>> BEGIN Document segment

Comment from: scroop [Visitor] · http://www.unremarkable.com
A few necessary clarifications:

1. Paul didn't change a tyre. He swapped a wheel, out of sheer necessity, and had been putting off doing so for a month or more, whilst driving on a tyre that contained no more than 5psi of air. He still hasn't had the flat fixed, which means he's driving around with a flat spare in the boot. My money's on nothing being done about that until the next one goes flat, at which point he'll come home cursing and screaming, waving his milky-white, delicate programmer hands in the air, blaming the whole situation on rotten luck.

2. There was no grease on the bathroom sink.
15/04/05 @ 00:48
Comment from: mostyn [Visitor]
holy shit dude, where did you plug in the playstation?
15/04/05 @ 18:45
Comment from: Nerf [Visitor]
Ahh, the humble bush toilet. If ever I was glad I can stand up most of the time, its in public toilets! But I'm not a huge long drop fan either.

>> END Document segment
>> BEGIN Records to process

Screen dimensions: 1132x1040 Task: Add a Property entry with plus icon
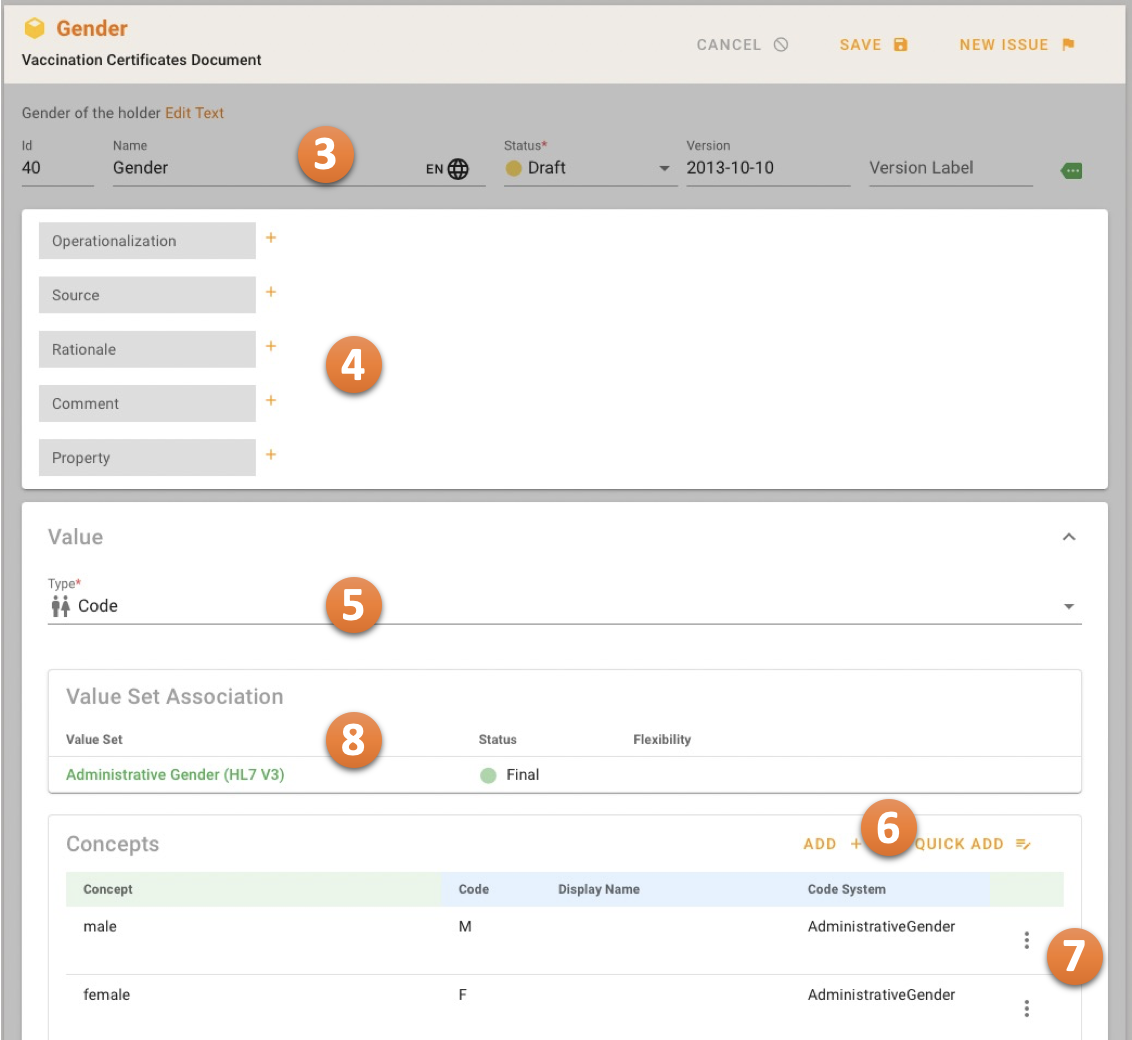point(270,455)
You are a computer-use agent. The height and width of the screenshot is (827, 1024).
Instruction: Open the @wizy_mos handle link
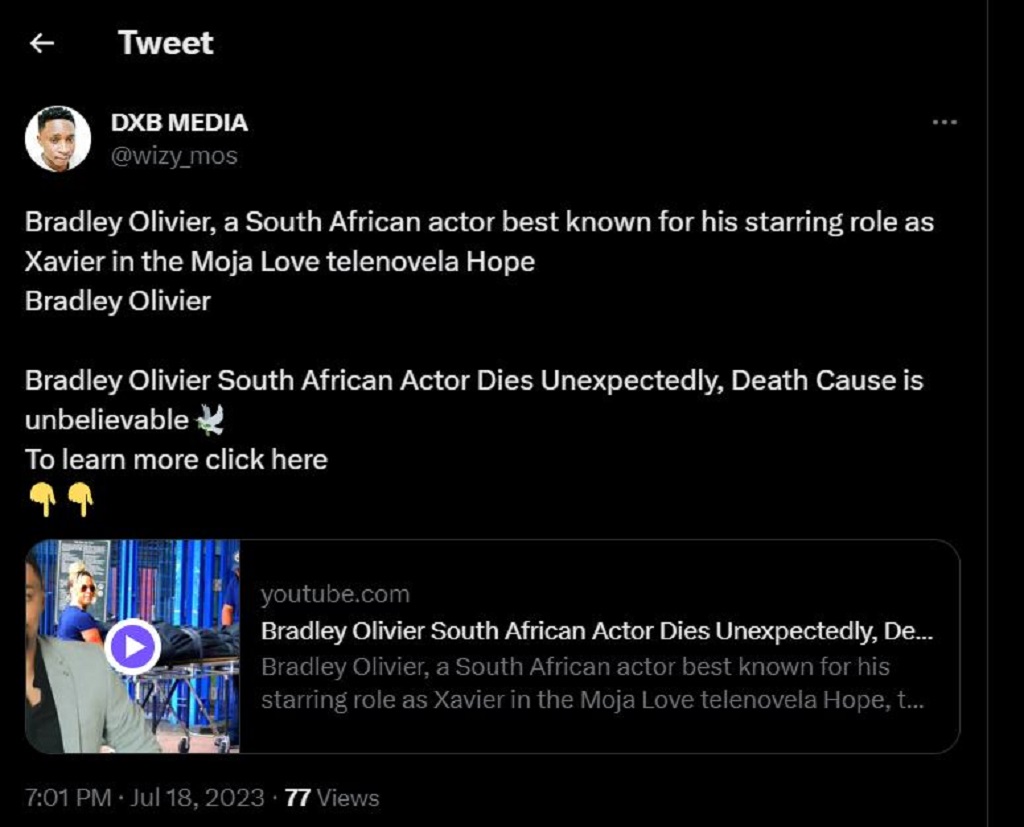coord(173,156)
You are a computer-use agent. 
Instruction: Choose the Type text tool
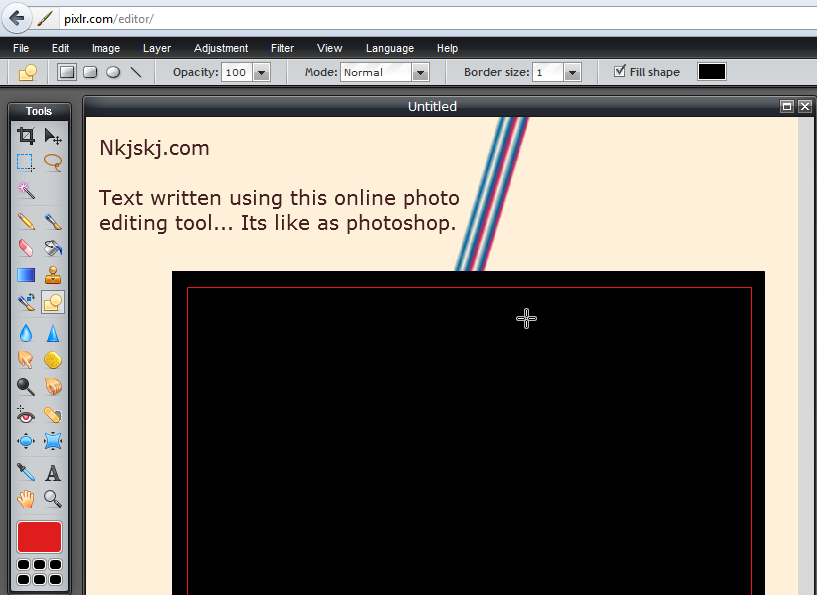click(53, 472)
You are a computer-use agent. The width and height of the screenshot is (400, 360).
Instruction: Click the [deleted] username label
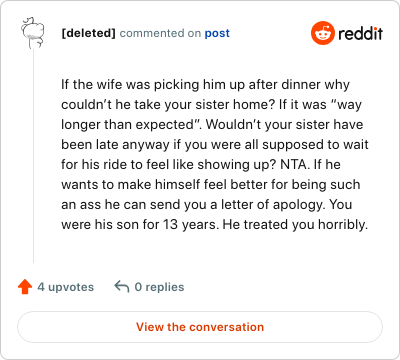point(88,33)
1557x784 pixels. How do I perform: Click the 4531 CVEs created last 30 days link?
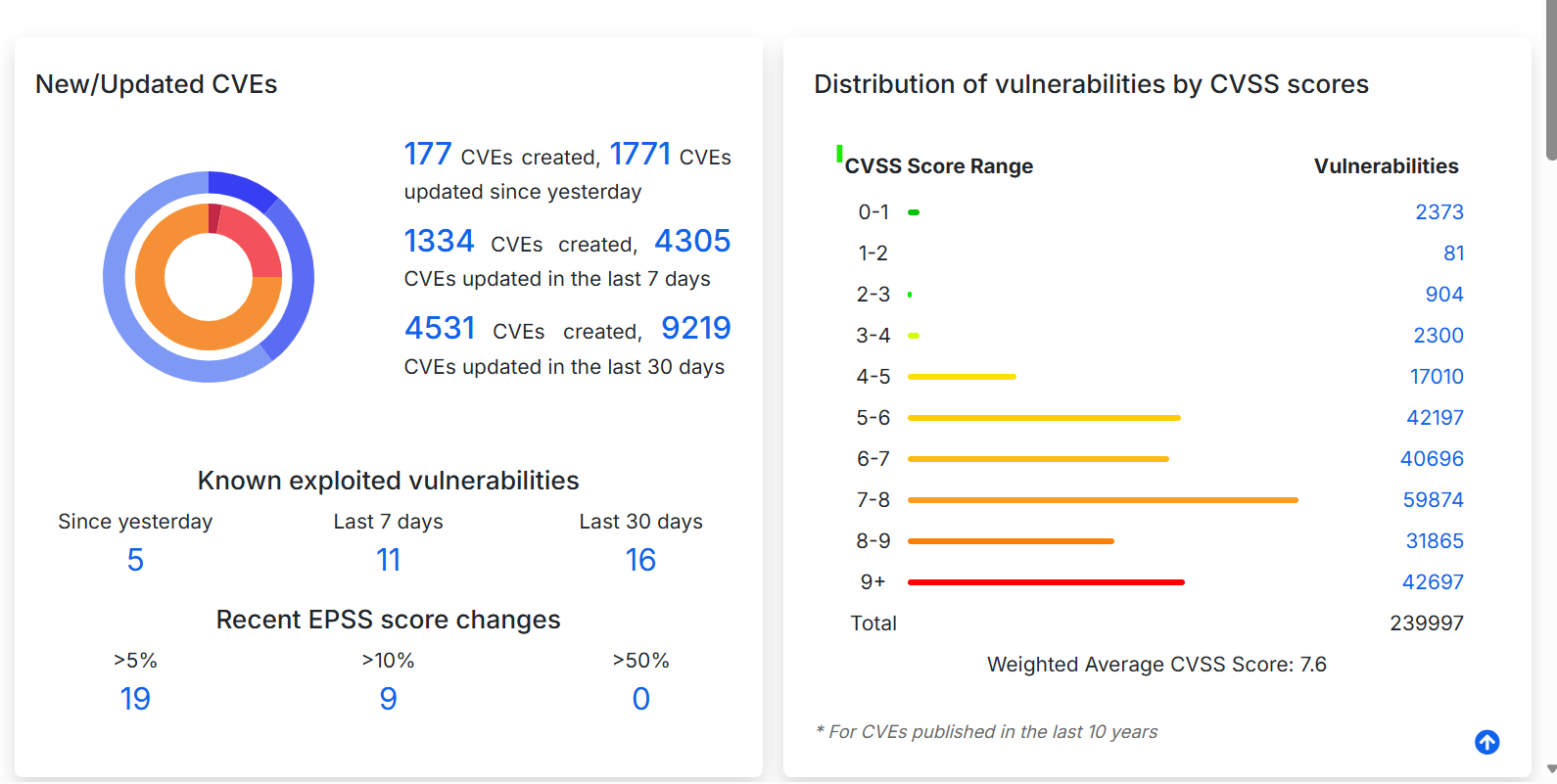point(440,328)
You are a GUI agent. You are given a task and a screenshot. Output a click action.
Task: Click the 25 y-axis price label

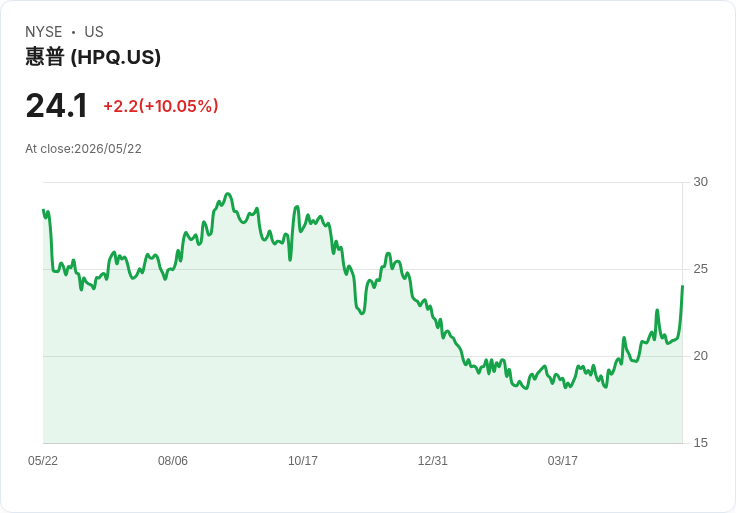pyautogui.click(x=700, y=269)
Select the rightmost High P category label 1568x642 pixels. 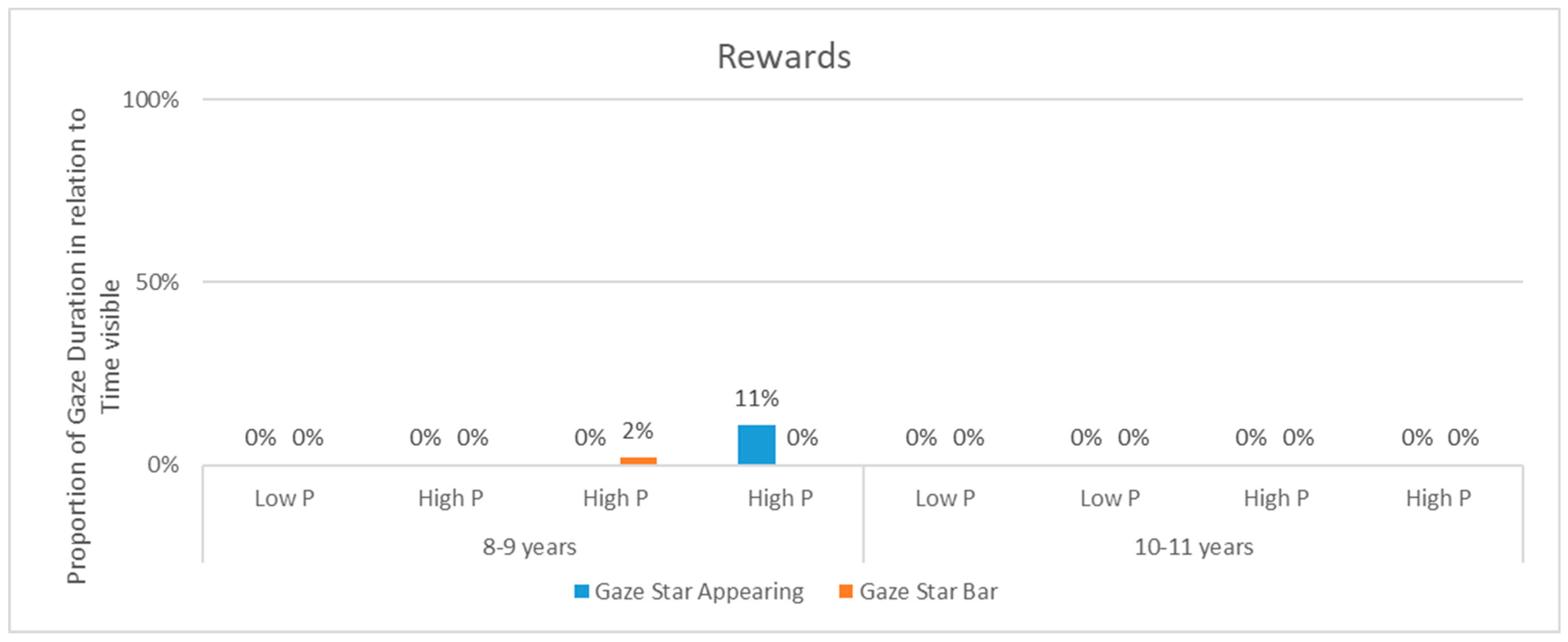coord(1438,498)
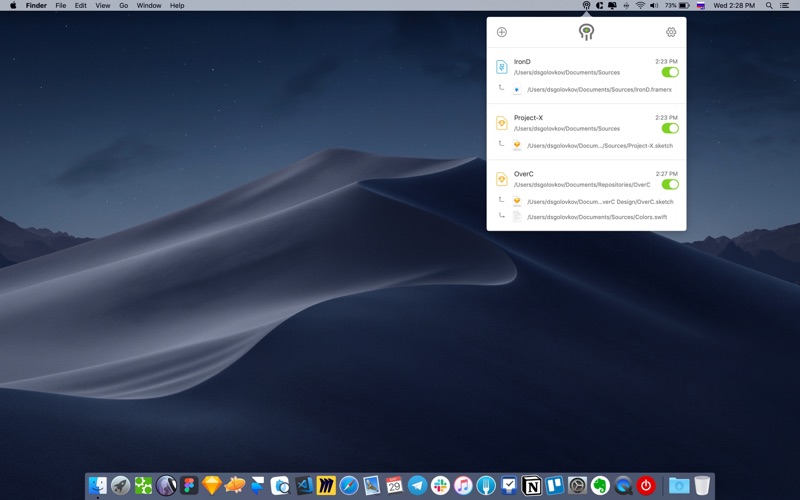This screenshot has width=800, height=500.
Task: Open settings gear in the popup
Action: pyautogui.click(x=671, y=32)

>> END Records to process

(Set tasks)
1. Who are the commenters named in the comment thread?
2. Copy the records word for word, from their first line up to and including the line containing "point(440,328)", and leave out the pictures.
The comment thread and the records have nothing to do with each other.

(Exercise results)
1. scroop, mostyn, Nerf

2.
Screen dimensions: 1132x1040 Task: Add a Property entry with plus icon
point(270,455)
You are a computer-use agent. The height and width of the screenshot is (827, 1024).
Instruction: Open the @wizy_mos handle link
coord(173,156)
You are a computer-use agent. 
Instruction: Choose the Type text tool
click(53, 472)
You are a computer-use agent. The width and height of the screenshot is (400, 360).
Instruction: Click the [deleted] username label
point(88,33)
1557x784 pixels. How do I perform: Click the 4531 CVEs created last 30 days link?
point(440,328)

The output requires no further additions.